EXERCISE OBJECTIVE >> Reproduce the records below word for word, everything from the line containing "The width and height of the screenshot is (746, 430)." down to the line containing "Action: pyautogui.click(x=57, y=112)", with both of those lines included.

RECORDS SHOWN >>
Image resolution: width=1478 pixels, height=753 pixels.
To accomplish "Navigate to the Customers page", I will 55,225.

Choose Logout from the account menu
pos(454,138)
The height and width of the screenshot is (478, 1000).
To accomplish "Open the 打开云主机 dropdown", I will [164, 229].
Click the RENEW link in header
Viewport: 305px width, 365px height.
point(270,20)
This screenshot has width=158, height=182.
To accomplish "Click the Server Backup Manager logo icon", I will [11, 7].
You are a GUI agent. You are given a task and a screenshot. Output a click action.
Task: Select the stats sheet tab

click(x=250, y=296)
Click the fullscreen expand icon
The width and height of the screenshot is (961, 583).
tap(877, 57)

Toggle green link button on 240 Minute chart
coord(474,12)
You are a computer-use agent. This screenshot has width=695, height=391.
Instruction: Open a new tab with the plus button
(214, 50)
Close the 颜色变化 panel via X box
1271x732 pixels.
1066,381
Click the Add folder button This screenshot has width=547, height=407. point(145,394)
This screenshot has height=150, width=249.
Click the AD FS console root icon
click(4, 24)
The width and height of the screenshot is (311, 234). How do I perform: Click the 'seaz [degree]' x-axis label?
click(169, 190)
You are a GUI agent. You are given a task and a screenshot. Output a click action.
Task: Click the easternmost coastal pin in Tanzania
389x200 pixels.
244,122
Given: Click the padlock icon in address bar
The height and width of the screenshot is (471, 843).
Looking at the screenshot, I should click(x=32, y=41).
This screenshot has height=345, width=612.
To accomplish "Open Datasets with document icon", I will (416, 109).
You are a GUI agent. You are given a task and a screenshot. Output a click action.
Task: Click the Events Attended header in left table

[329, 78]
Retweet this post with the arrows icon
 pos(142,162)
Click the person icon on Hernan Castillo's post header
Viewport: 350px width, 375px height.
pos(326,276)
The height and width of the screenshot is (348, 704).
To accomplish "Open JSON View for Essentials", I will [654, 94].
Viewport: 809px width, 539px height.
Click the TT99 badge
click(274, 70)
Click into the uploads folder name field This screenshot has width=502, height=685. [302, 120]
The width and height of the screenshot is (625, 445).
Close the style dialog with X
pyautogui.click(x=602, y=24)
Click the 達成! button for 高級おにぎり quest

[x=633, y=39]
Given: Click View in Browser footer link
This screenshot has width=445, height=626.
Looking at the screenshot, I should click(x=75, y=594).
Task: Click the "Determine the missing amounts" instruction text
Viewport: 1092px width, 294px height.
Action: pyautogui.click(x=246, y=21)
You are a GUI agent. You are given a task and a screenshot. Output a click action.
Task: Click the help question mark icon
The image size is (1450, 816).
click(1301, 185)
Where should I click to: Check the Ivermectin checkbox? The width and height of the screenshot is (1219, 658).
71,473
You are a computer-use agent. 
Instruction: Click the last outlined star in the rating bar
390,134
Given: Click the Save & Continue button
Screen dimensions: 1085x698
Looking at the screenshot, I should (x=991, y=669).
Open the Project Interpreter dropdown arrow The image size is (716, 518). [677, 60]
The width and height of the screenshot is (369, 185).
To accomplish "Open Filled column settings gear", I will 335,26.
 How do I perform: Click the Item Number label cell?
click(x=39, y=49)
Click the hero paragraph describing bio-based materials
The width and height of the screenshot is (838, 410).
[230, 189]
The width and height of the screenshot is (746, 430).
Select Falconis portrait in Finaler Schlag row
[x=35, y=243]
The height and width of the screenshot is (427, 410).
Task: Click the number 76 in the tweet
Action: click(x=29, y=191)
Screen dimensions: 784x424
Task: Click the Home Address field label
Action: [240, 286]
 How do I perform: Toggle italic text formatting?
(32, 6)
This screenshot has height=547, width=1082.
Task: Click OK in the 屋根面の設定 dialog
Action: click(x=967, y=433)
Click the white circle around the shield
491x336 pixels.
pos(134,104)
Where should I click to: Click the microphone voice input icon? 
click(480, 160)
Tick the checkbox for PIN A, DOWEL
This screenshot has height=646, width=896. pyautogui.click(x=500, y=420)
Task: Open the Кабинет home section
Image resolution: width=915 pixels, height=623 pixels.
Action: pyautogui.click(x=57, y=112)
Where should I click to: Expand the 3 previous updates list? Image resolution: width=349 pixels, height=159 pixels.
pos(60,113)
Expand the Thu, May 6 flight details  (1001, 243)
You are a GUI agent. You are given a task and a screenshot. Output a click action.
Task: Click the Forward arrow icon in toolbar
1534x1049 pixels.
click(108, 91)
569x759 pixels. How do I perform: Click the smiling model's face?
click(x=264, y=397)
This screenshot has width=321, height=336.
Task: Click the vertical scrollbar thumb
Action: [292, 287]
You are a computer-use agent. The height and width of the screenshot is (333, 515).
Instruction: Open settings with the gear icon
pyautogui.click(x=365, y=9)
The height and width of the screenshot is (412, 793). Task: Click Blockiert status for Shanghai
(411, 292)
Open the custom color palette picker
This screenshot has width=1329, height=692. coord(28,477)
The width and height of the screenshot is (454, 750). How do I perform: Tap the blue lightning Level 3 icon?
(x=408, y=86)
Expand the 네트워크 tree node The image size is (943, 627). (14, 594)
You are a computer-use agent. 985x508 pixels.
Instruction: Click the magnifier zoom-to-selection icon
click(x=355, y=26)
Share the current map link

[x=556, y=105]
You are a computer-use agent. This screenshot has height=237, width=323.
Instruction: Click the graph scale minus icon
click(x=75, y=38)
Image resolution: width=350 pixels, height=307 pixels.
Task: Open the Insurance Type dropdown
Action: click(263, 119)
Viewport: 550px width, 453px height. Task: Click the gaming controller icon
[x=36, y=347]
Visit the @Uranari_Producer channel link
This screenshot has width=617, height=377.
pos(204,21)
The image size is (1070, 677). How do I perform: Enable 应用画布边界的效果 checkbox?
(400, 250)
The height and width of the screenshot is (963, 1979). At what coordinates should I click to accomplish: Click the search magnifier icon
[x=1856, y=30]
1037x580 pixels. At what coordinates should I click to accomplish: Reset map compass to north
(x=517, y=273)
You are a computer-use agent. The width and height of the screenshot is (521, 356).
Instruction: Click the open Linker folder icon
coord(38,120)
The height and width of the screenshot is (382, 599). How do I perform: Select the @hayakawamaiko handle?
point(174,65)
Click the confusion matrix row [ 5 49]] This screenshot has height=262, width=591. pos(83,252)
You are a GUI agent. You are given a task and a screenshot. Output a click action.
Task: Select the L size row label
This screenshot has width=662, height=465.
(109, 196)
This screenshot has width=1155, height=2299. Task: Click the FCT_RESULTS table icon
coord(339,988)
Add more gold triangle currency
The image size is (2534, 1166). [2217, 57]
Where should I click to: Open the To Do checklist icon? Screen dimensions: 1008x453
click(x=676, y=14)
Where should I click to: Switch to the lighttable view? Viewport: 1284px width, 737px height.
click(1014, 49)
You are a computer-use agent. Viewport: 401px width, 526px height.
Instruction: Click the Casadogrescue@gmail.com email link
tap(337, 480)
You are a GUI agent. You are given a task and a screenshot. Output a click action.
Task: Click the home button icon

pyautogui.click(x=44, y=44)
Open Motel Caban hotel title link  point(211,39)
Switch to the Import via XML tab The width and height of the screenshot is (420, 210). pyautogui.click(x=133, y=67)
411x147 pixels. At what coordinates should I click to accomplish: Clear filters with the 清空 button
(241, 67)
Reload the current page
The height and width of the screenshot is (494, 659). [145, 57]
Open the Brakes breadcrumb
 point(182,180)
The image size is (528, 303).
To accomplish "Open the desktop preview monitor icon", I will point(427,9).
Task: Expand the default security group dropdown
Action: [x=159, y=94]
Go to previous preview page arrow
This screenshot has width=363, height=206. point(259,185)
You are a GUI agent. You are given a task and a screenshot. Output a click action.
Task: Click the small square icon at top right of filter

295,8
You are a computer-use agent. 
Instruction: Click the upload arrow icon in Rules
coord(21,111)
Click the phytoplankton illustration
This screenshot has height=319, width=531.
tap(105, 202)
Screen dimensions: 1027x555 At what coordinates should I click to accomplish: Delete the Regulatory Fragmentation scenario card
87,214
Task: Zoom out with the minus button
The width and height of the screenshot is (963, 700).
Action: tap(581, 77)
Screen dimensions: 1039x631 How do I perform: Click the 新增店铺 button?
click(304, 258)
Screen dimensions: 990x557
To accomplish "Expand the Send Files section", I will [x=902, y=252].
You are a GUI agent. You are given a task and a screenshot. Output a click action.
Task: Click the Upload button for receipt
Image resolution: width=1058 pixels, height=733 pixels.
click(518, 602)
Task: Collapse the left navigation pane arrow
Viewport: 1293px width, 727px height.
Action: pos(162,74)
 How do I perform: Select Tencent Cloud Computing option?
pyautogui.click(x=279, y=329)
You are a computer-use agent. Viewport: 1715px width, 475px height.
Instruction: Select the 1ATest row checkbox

WRITTEN SOLUTION >>
The width and height of the screenshot is (746, 430).
Select Falconis portrait in Finaler Schlag row
[x=35, y=243]
The height and width of the screenshot is (427, 410).
Task: Click the number 76 in the tweet
Action: click(x=29, y=191)
Screen dimensions: 784x424
Task: Click the Home Address field label
Action: [240, 286]
 How do I perform: Toggle italic text formatting?
(32, 6)
This screenshot has height=547, width=1082.
Task: Click OK in the 屋根面の設定 dialog
Action: click(x=967, y=433)
Click the white circle around the shield
491x336 pixels.
pos(134,104)
Where should I click to: Click the microphone voice input icon? 
click(480, 160)
Tick the checkbox for PIN A, DOWEL
This screenshot has height=646, width=896. pyautogui.click(x=500, y=420)
Task: Open the Кабинет home section
Image resolution: width=915 pixels, height=623 pixels.
Action: pyautogui.click(x=57, y=112)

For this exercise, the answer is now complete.